- **What the exercise asks**
From the data that follows, copy every line holding the string "category".

- **Excerpted data**
►

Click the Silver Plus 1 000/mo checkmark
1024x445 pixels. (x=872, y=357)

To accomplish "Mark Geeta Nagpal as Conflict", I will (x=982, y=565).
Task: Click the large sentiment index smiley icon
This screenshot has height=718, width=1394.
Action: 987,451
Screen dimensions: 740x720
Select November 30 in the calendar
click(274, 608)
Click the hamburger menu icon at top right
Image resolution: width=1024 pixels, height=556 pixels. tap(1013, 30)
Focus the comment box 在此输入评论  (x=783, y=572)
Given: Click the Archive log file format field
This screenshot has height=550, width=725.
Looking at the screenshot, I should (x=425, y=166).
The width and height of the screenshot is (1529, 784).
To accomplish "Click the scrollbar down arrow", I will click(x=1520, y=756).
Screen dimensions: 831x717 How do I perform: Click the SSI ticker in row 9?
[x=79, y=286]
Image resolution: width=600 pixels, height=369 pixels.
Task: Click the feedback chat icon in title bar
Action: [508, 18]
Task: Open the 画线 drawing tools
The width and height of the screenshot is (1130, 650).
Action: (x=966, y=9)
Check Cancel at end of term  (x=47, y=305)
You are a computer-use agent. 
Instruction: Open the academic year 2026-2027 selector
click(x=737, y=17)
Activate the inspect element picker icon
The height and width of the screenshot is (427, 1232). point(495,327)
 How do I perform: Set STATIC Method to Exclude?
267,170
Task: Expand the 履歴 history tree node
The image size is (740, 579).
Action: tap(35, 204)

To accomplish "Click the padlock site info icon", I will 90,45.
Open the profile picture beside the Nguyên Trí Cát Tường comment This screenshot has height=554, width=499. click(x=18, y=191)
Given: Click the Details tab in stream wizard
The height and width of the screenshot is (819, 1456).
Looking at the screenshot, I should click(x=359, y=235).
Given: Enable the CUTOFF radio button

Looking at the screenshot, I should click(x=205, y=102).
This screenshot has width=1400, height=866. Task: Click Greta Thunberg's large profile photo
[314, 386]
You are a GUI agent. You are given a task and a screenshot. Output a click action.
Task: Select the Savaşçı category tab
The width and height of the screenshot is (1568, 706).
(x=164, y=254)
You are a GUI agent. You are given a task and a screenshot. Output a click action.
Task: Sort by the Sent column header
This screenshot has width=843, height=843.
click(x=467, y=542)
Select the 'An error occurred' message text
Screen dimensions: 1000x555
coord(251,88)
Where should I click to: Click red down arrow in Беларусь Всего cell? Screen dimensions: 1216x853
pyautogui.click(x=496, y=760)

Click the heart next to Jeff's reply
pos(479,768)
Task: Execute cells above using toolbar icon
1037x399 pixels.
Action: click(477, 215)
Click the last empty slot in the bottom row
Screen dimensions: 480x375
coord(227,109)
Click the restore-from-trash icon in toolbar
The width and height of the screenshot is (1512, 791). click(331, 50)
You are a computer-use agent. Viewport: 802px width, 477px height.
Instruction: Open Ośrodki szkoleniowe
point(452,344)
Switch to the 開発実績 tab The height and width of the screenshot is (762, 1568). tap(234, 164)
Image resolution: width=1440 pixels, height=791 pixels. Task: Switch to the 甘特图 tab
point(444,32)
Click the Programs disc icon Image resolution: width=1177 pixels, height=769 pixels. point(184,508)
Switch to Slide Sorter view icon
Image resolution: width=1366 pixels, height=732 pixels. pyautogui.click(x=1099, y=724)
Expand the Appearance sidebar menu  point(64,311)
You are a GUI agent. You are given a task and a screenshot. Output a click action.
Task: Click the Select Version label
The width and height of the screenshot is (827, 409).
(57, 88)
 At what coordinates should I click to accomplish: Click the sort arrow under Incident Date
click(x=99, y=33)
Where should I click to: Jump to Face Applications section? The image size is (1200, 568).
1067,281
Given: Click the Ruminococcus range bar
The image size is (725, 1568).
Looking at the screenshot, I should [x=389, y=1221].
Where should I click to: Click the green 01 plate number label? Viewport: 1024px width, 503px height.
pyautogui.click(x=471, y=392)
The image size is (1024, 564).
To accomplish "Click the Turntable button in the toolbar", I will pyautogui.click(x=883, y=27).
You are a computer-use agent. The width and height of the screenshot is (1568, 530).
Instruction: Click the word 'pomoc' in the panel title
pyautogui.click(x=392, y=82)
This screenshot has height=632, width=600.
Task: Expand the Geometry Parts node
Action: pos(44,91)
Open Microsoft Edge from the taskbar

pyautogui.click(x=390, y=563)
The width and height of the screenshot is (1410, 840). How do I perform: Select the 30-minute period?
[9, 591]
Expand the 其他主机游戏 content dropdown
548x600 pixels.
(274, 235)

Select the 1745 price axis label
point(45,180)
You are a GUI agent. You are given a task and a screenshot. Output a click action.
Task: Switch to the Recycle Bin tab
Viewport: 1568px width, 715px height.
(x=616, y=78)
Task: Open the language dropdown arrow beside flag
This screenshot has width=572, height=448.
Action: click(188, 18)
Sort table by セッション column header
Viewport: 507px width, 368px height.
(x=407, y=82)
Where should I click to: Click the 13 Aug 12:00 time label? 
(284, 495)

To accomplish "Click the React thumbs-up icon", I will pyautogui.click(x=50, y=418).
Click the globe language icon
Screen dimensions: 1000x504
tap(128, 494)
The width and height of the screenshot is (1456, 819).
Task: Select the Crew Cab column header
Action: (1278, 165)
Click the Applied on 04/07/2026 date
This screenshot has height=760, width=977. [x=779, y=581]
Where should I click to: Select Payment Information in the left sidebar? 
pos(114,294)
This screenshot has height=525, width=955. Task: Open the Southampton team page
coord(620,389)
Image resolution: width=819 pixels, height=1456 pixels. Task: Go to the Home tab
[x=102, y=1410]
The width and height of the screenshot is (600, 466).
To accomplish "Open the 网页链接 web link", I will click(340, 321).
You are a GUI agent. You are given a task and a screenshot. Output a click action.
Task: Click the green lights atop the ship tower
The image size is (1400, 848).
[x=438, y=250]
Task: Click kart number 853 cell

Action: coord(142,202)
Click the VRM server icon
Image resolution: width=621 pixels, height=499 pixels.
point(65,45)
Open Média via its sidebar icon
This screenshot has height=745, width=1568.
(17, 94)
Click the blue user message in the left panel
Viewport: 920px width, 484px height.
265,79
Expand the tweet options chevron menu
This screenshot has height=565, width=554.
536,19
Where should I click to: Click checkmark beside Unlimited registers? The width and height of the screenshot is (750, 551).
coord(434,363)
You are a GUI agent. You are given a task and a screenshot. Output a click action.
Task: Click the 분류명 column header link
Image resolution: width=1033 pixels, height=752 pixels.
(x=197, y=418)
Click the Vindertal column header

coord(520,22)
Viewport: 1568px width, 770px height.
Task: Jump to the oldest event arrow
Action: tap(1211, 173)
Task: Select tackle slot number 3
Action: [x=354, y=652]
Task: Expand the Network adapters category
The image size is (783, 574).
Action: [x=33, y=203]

◄

- **Answer to the problem**
Task: Select the Savaşçı category tab
Task: Expand the Network adapters category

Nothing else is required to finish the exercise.